Records contained in a dataset

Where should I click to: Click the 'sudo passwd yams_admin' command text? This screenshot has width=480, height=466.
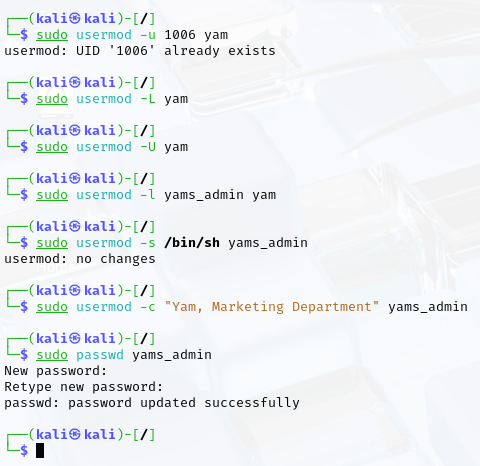(x=124, y=355)
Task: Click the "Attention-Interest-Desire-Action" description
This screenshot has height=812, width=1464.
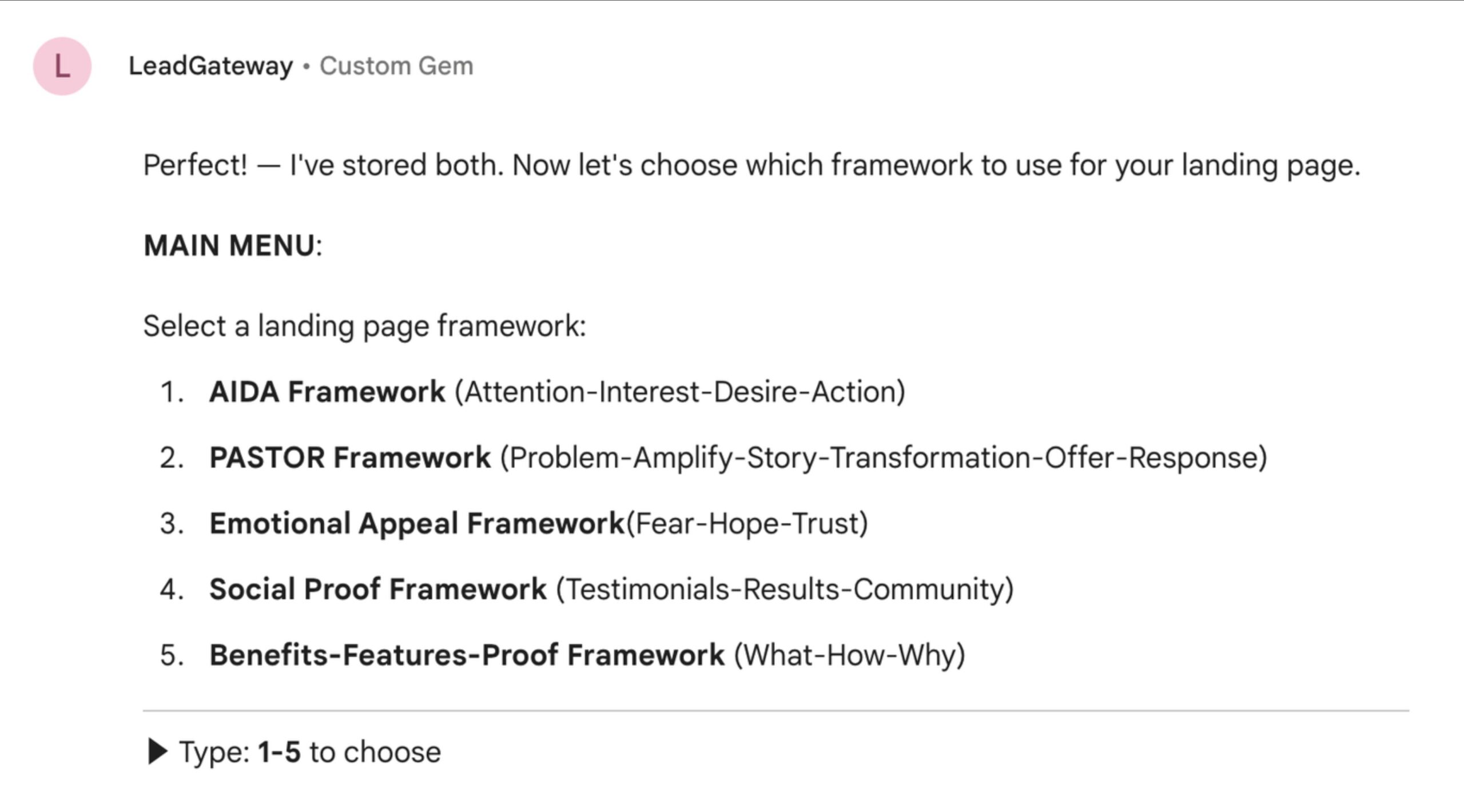Action: [x=680, y=392]
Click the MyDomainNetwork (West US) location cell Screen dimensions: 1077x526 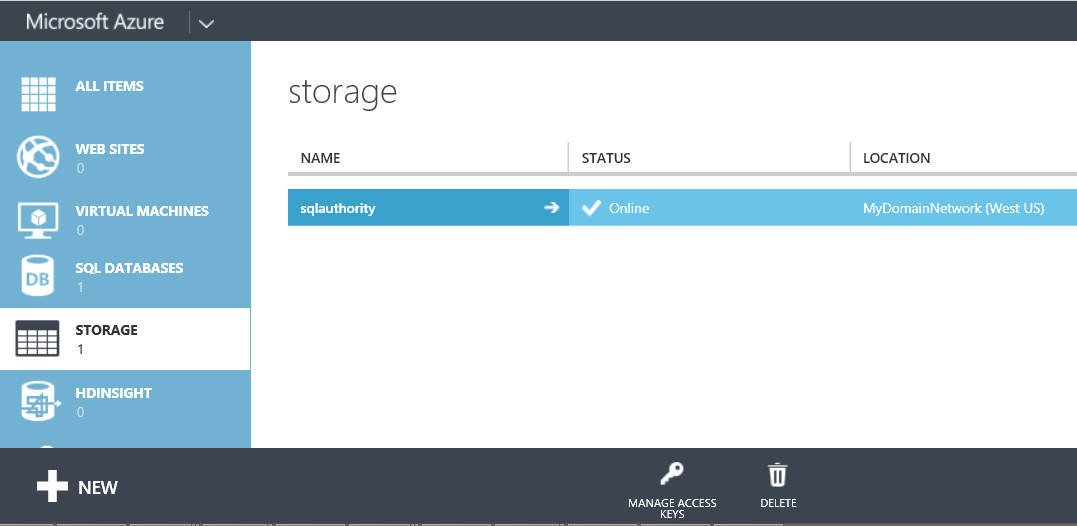(953, 208)
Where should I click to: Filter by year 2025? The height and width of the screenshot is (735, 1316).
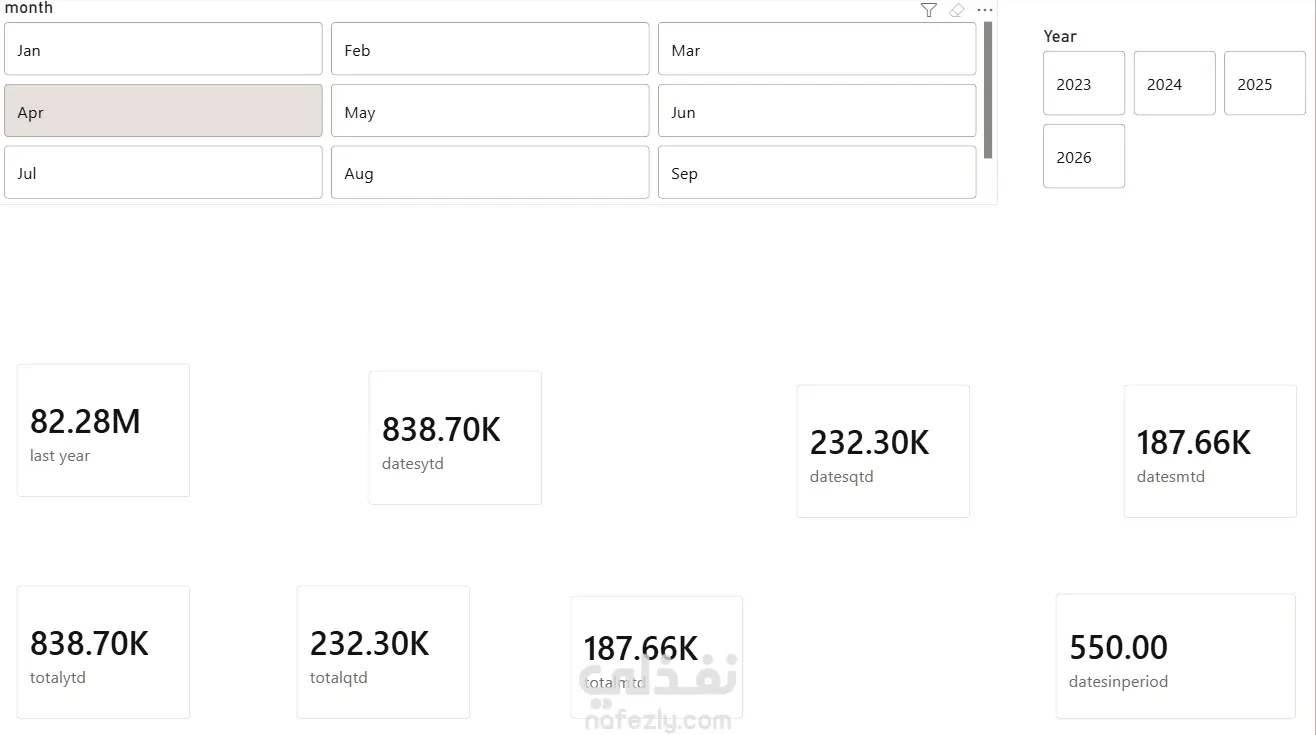[x=1265, y=84]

> _Action item_: The required output is the exact run of lines from the start of the records through the line containing "Task: Click the", both ends included, with no pictures.

> _Answer to the problem_:
Where should I click to: Click the 'sudo passwd yams_admin' command text? This screenshot has width=480, height=466.
(x=124, y=355)
Task: Click the "Attention-Interest-Desire-Action" description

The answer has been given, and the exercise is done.